Google Analytics has an upward limit on the amount of traffic data it will sample to produce reports.

This limit has been set to save resources (computation power and cost).

 

“As long as the sample is a good representative of all of the data, analyzing a subset of data (or sample) gives similar results to analyzing all of the data. “

But

what if the selected sample is not a good representative of all of the data or what if selected sample is too small to make accurate estimates?

In such case you get inaccurate traffic estimates from Google Analytics, as I have just proved it to you above. I minimized the size of the sample through checkboard button and Google reported a different set of metrics.

We call such issue as data sampling issue.  When Google Analytics is sampling your data badly, you can’t rely on the metrics reported by it.

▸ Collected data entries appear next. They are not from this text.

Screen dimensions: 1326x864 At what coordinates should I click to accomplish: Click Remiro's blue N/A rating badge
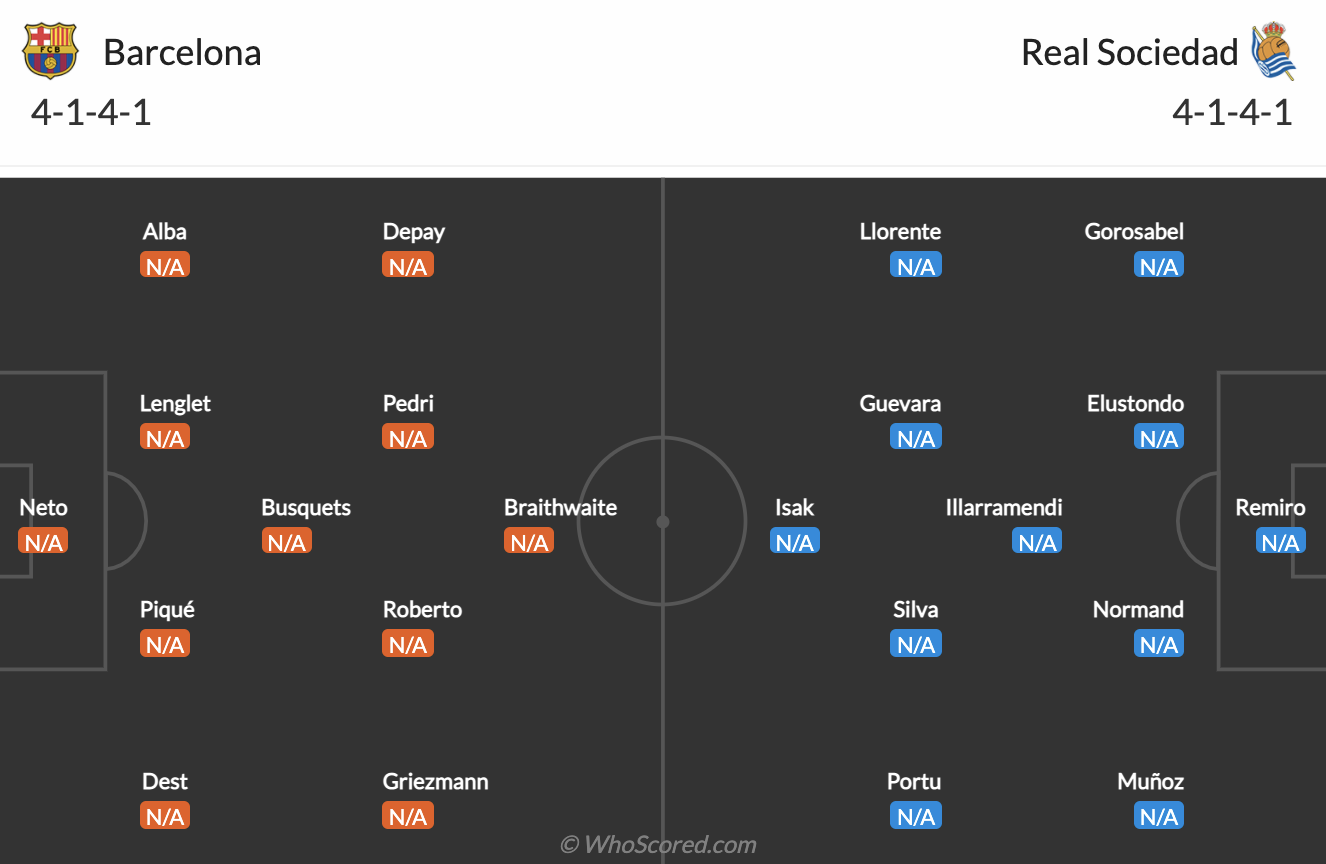click(x=1280, y=542)
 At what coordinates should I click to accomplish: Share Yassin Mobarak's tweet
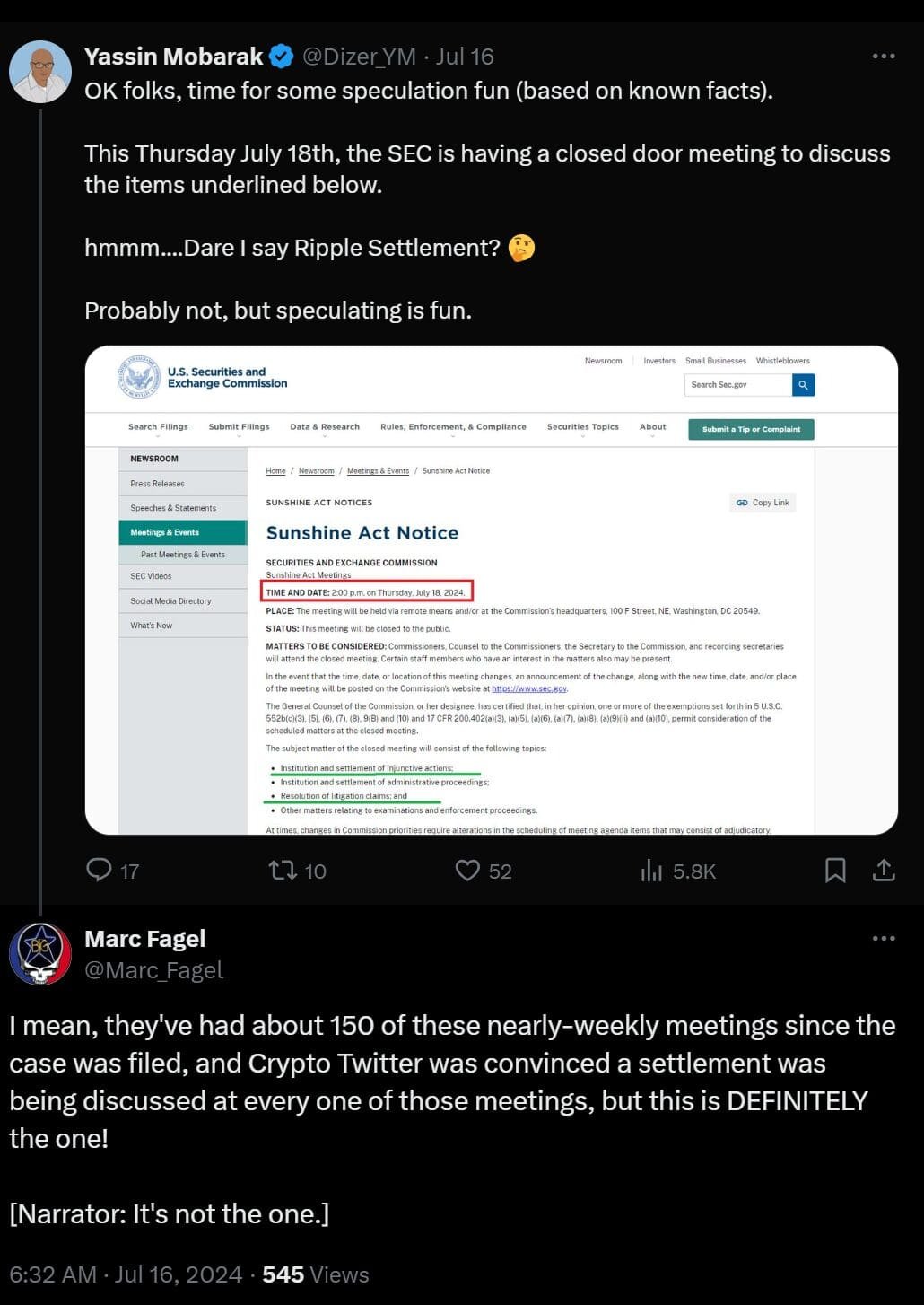pyautogui.click(x=884, y=870)
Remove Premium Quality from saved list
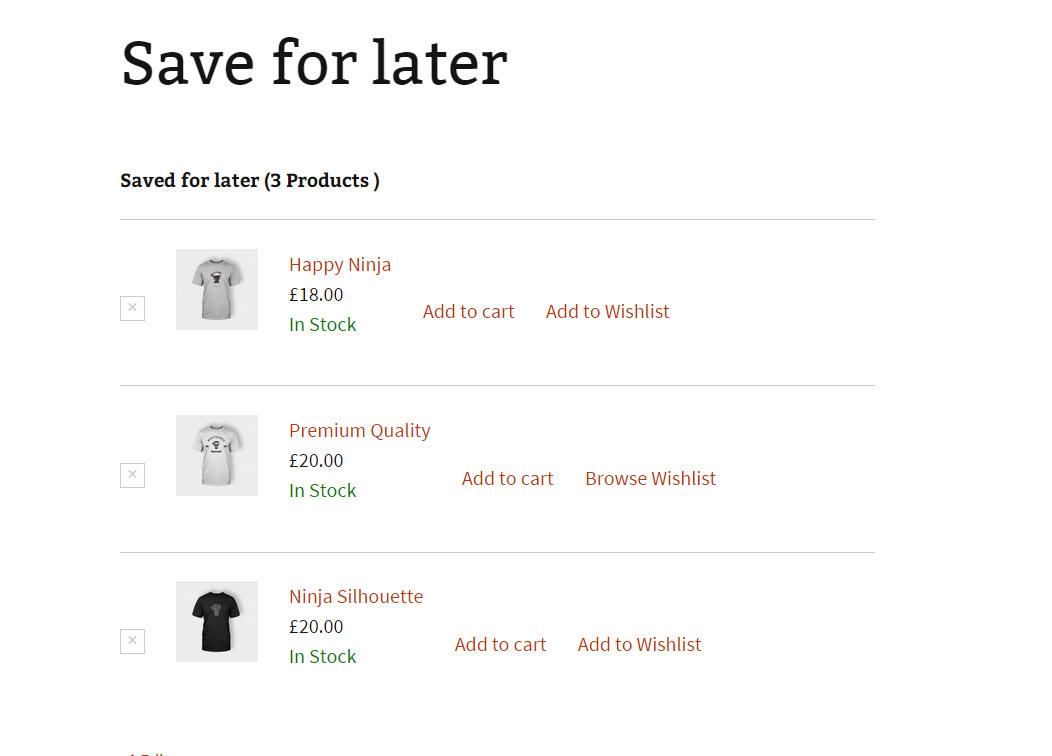 pos(132,475)
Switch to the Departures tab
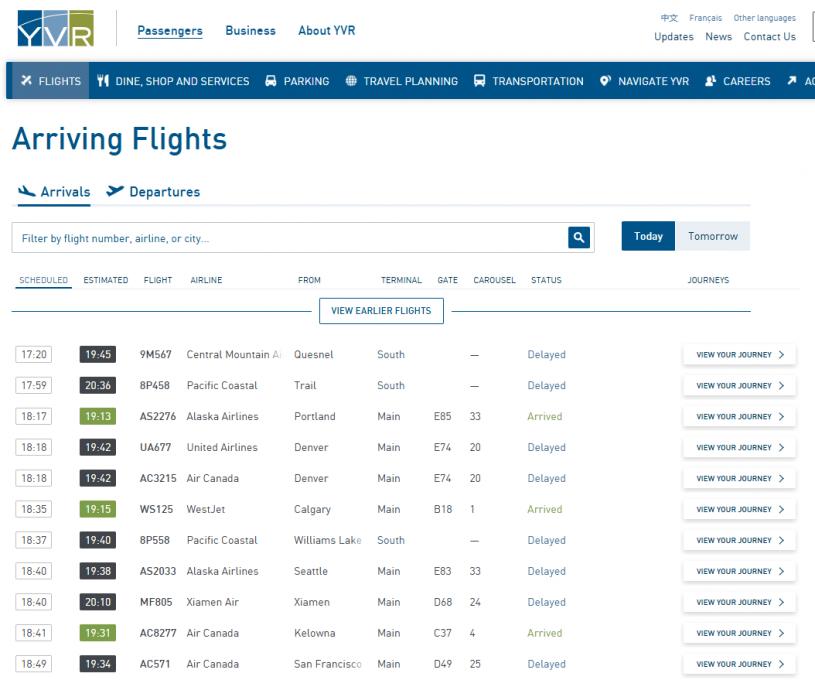815x680 pixels. (x=153, y=192)
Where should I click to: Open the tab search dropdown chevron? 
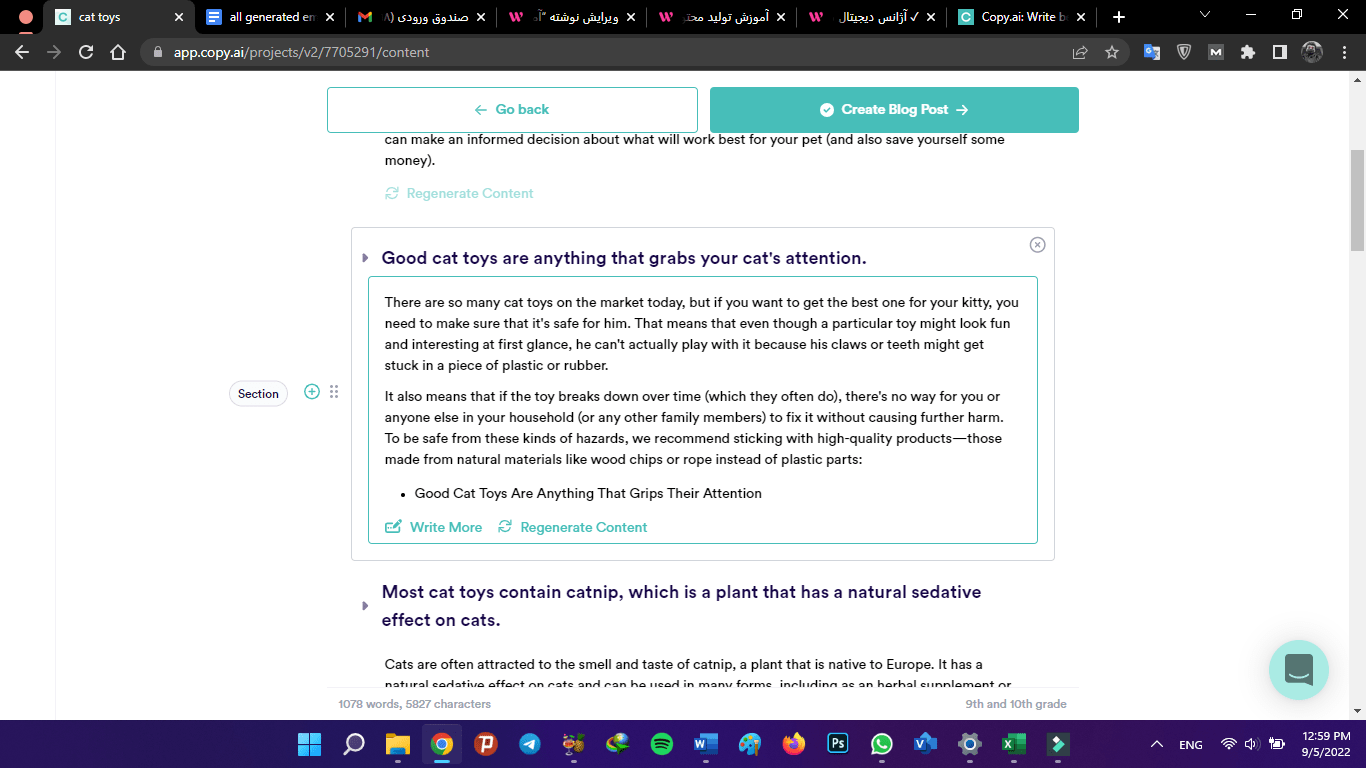(1205, 16)
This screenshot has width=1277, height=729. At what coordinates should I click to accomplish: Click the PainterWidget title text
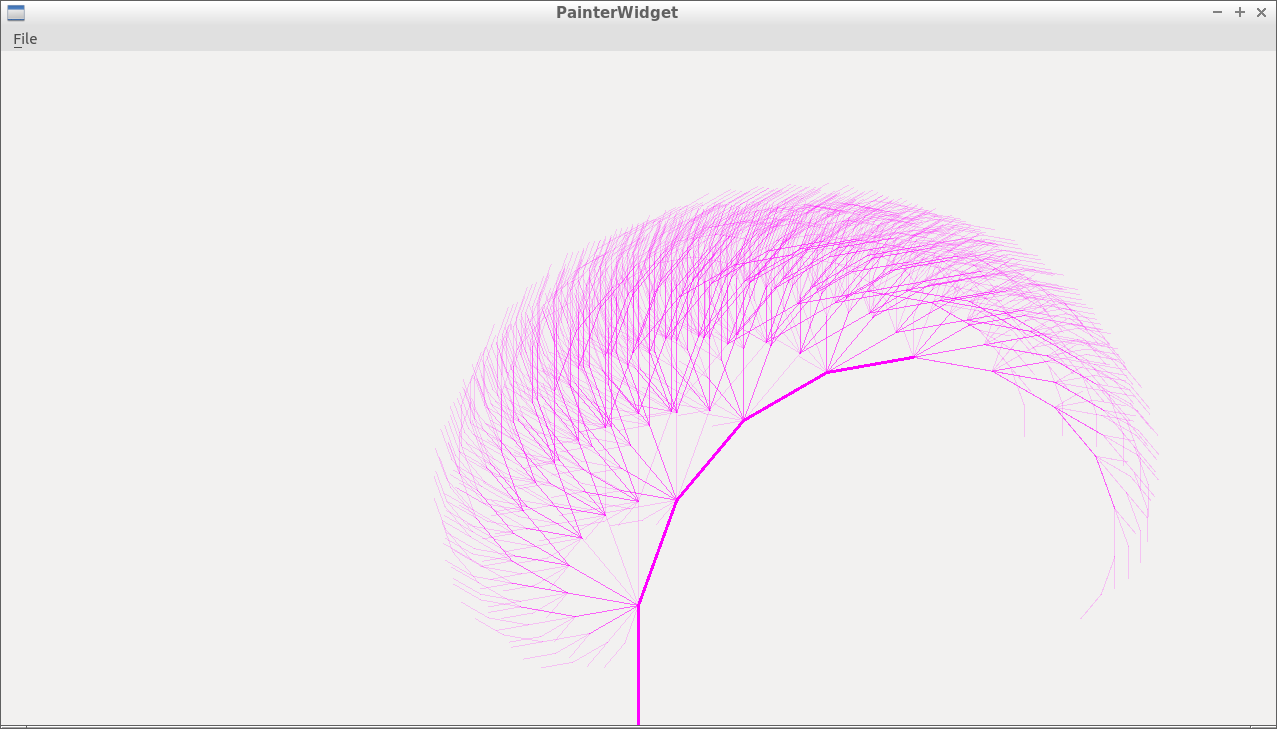[x=616, y=13]
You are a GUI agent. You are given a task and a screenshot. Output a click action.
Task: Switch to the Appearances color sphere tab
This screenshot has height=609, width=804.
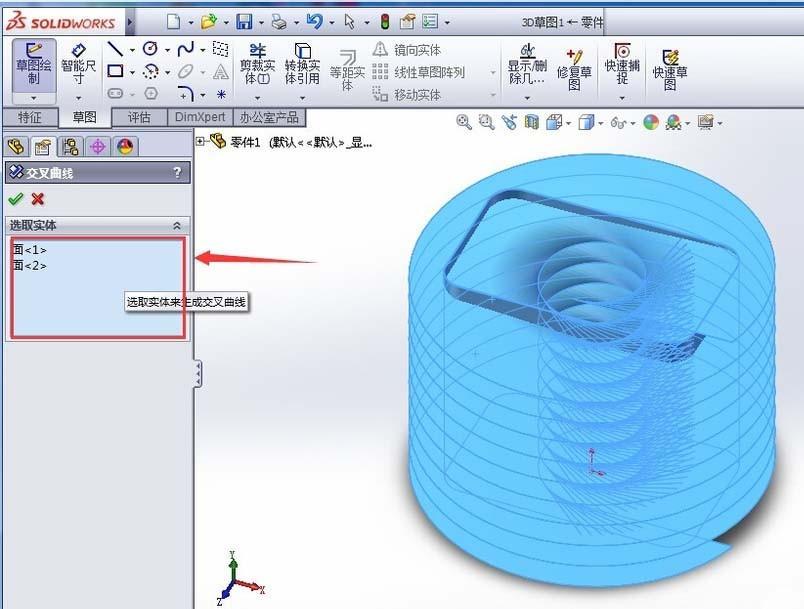(124, 145)
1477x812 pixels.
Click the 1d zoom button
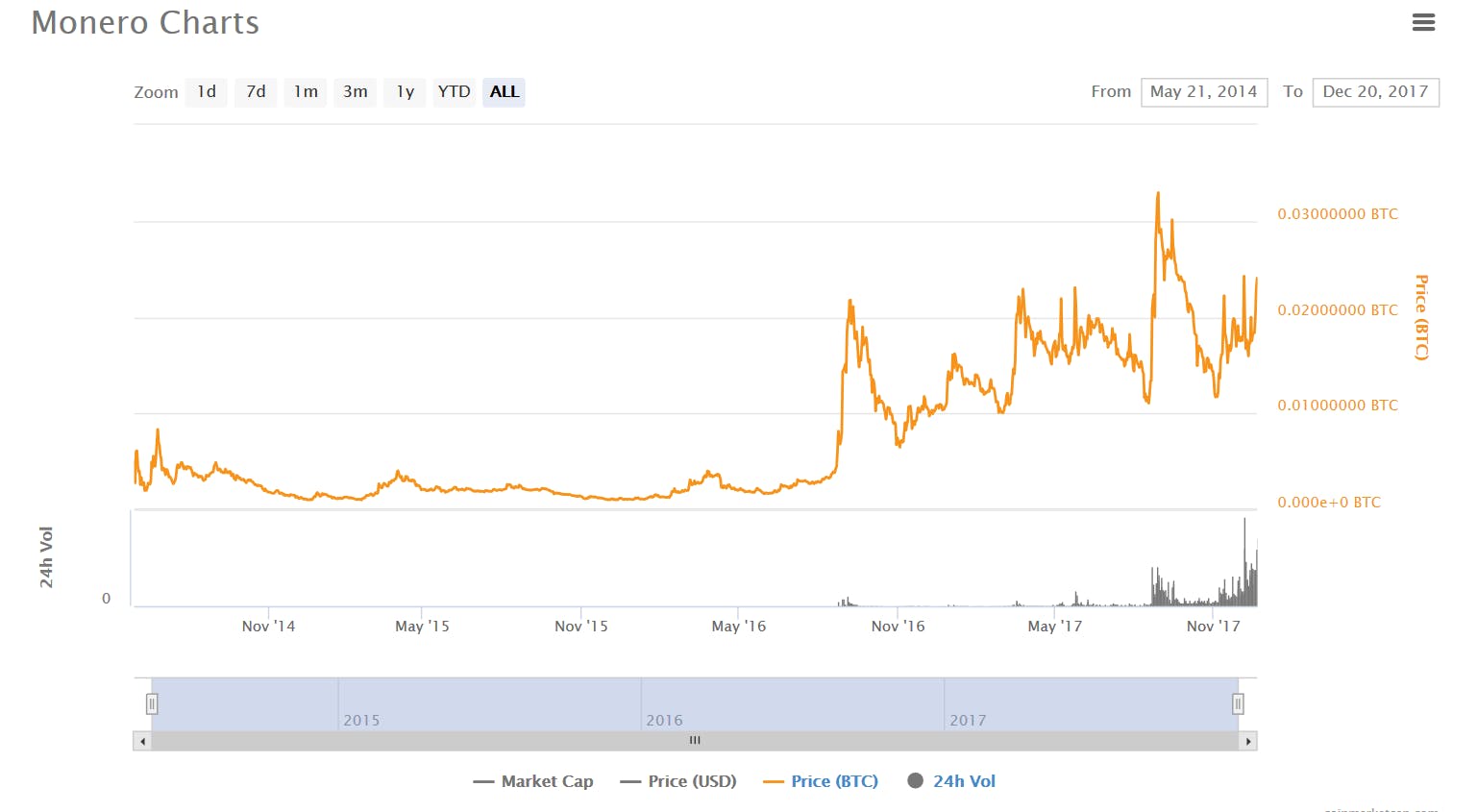click(206, 91)
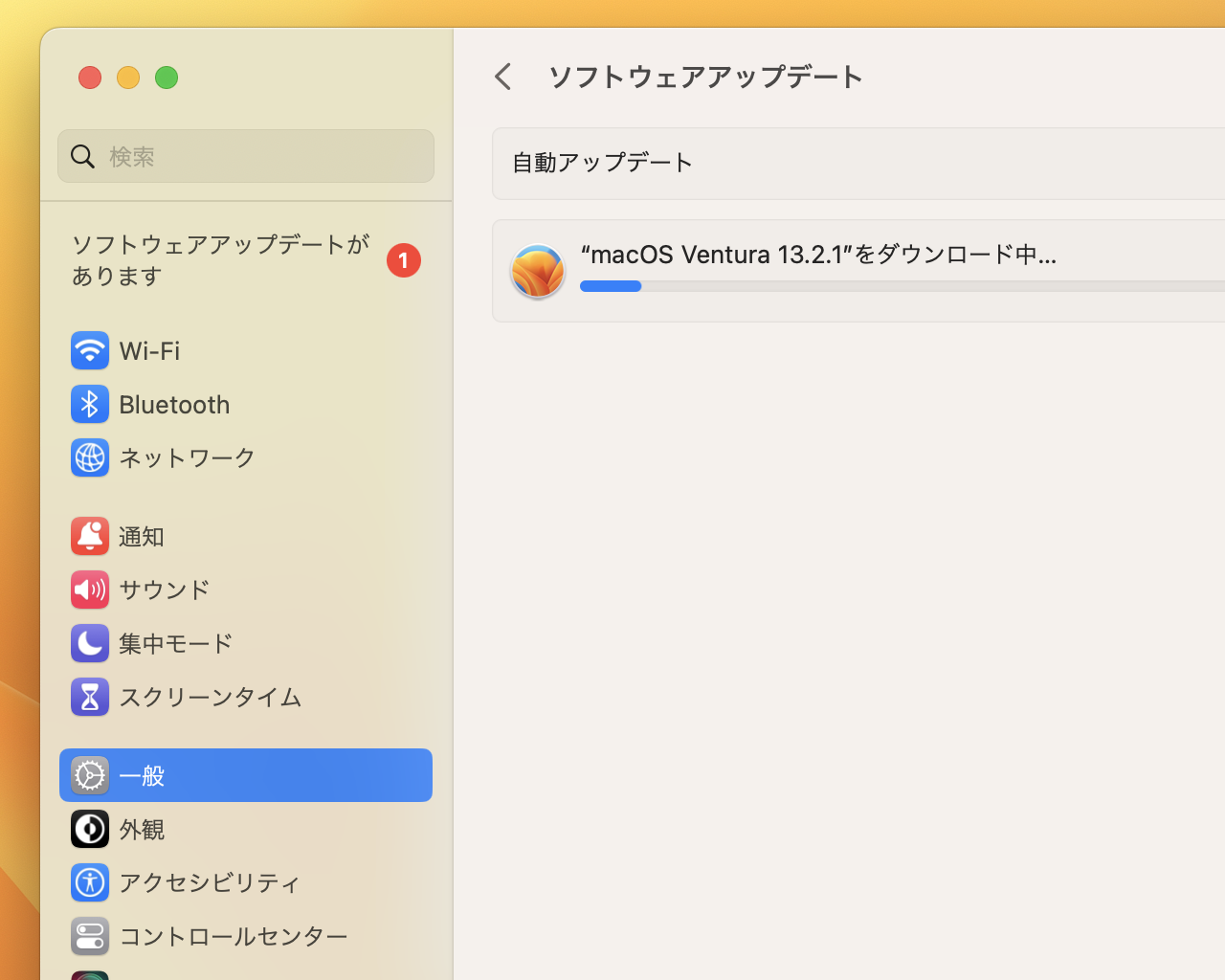Viewport: 1225px width, 980px height.
Task: Open ソフトウェアアップデートがあります notification
Action: click(218, 259)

Any marketing decisions based on such reports could result in huge monetary loss.

 

When Google Analytics starts sampling the data?

In following cases Google Analytics starts sampling the data when calculating the result for a report:

1. Whenever you apply advanced segment or secondary dimension to a Google Analytics report (regardless of the size of the website being analyzed)

2.Whenever you view a report that is based on more than 500k visits

3.Whenever you view a multi channel funnel report which has got more than 1 million conversions.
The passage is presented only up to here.